Whether intentional or due to confusion (forgotten purchases, unrecognised billing descriptors, family member purchases), these customers claim they didn’t authorise the transaction or didn’t receive the goods or services.
Banks typically favour cardholders in disputes, forcing merchants to provide extensive evidence to overturn chargebacks.
The most insidious aspect is that friendly fraudsters often continue making purchases while disputing previous transactions, creating an ongoing revenue drain that’s difficult to detect through standard fraud screening that focuses on new transactions.
4. Refund Fraud
Refund fraud exploits merchant return policies through deceptive practices to obtain money or merchandise. Common tactics include returning stolen merchandise for cash, claiming non-delivery of received items (also called “DNA fraud”) or returning counterfeit products or empty boxes while keeping the original items.
More sophisticated schemes involve purchasing items with stolen payment credentials, then requesting refunds to different payment methods.
Omnichannel retailers and high-value product merchants face the greatest exposure to refund fraud. The challenge in detection stems from the legitimate appearance of most refund requests and the customer service pressure to process returns quickly.

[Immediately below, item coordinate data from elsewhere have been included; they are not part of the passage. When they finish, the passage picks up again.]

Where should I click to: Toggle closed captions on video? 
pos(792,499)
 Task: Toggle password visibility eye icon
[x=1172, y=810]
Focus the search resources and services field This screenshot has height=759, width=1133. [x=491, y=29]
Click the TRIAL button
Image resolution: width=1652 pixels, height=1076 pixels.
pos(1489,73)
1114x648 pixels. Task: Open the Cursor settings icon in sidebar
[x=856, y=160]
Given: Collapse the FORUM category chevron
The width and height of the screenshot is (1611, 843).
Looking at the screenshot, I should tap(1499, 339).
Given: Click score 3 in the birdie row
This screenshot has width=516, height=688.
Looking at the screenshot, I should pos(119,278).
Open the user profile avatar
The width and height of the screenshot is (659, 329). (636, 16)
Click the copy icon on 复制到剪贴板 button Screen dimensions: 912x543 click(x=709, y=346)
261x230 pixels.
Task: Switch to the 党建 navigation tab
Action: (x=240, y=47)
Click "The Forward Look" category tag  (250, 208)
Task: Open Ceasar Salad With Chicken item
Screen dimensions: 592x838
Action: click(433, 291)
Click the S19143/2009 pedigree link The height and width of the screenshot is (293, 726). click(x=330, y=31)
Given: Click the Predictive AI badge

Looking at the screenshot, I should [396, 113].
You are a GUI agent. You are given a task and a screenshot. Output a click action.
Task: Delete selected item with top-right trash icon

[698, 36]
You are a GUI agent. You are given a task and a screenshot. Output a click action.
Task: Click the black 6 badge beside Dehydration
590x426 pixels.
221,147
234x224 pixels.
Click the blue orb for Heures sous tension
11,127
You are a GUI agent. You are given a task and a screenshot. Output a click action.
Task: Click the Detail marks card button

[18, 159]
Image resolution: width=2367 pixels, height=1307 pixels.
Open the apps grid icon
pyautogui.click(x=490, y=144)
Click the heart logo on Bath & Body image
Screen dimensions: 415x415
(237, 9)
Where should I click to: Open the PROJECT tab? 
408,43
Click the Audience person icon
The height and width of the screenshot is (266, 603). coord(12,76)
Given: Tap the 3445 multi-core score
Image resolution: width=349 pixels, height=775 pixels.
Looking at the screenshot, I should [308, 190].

Many merchants lack systems that connect return transaction data with original purchase information, creating blind spots that fraudsters exploit. The costs extend beyond the fraudulent refunds themselves to include shipping, restocking and investigation expenses.
5. Triangulation Fraud
Triangulation fraud involves three parties: the fraudster, an unsuspecting customer and a legitimate business.
Criminals create fake storefronts offering heavily discounted products. When genuine customers make purchases on these sites, the fraudsters use stolen payment credentials to buy the actual products from legitimate retailers and ship them to the customers.
The unsuspecting buyers receive their products while the fraudsters pocket the payments, leaving merchants with chargebacks when the real cardholders discover the unauthorised transaction.
Detection proves difficult because shipping addresses match order details and the fraudsters carefully select cards from the same regions as their customers to avoid triggering geographical fraud alerts.